§ **Directive**
Quote verbatim the lines of the items below, beginning with the line that contains "What do you see at coordinates (175, 1342)" and continuing through the line that contains "coordinates (701, 65).".

§ **Recorded data**
______________________________

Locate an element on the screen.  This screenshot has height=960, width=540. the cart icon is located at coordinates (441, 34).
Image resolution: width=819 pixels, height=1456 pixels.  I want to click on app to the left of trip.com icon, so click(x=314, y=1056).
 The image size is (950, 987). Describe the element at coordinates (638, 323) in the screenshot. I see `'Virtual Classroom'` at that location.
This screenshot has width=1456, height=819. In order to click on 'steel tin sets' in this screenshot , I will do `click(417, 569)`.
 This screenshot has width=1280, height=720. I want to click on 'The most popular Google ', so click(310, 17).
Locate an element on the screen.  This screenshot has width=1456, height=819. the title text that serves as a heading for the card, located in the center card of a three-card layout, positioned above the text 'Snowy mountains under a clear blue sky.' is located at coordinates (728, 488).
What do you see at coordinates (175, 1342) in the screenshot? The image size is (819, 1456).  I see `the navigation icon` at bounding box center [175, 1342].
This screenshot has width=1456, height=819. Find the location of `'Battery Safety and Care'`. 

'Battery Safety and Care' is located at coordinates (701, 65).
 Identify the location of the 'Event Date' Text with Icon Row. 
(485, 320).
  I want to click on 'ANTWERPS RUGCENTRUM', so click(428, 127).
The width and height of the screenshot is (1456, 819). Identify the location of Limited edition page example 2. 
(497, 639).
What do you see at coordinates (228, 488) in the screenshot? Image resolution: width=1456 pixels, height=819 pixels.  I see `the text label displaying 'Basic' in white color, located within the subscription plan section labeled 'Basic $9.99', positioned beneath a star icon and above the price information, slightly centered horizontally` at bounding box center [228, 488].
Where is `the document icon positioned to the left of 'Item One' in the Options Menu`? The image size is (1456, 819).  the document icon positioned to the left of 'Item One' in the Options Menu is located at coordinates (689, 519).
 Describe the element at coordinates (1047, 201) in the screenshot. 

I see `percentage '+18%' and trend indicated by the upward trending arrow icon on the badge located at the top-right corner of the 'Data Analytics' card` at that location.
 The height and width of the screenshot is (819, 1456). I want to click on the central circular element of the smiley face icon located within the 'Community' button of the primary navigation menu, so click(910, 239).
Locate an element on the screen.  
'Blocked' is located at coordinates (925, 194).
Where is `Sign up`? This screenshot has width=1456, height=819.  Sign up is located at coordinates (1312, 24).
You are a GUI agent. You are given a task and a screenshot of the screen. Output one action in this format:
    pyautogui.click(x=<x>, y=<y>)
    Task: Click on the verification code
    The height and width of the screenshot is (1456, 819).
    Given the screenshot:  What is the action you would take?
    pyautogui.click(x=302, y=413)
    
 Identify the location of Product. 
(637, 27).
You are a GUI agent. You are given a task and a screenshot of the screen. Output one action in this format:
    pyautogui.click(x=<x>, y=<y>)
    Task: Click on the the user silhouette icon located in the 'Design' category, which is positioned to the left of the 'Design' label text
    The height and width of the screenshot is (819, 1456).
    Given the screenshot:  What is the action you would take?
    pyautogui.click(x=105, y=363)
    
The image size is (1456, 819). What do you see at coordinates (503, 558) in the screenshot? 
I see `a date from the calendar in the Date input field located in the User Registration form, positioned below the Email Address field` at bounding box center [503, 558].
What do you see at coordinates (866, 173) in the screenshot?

______________________________

§ **The answer**
What do you see at coordinates (175, 1342) in the screenshot? The image size is (819, 1456).  I see `the navigation icon` at bounding box center [175, 1342].
This screenshot has width=1456, height=819. Find the location of `'Battery Safety and Care'`. 

'Battery Safety and Care' is located at coordinates (701, 65).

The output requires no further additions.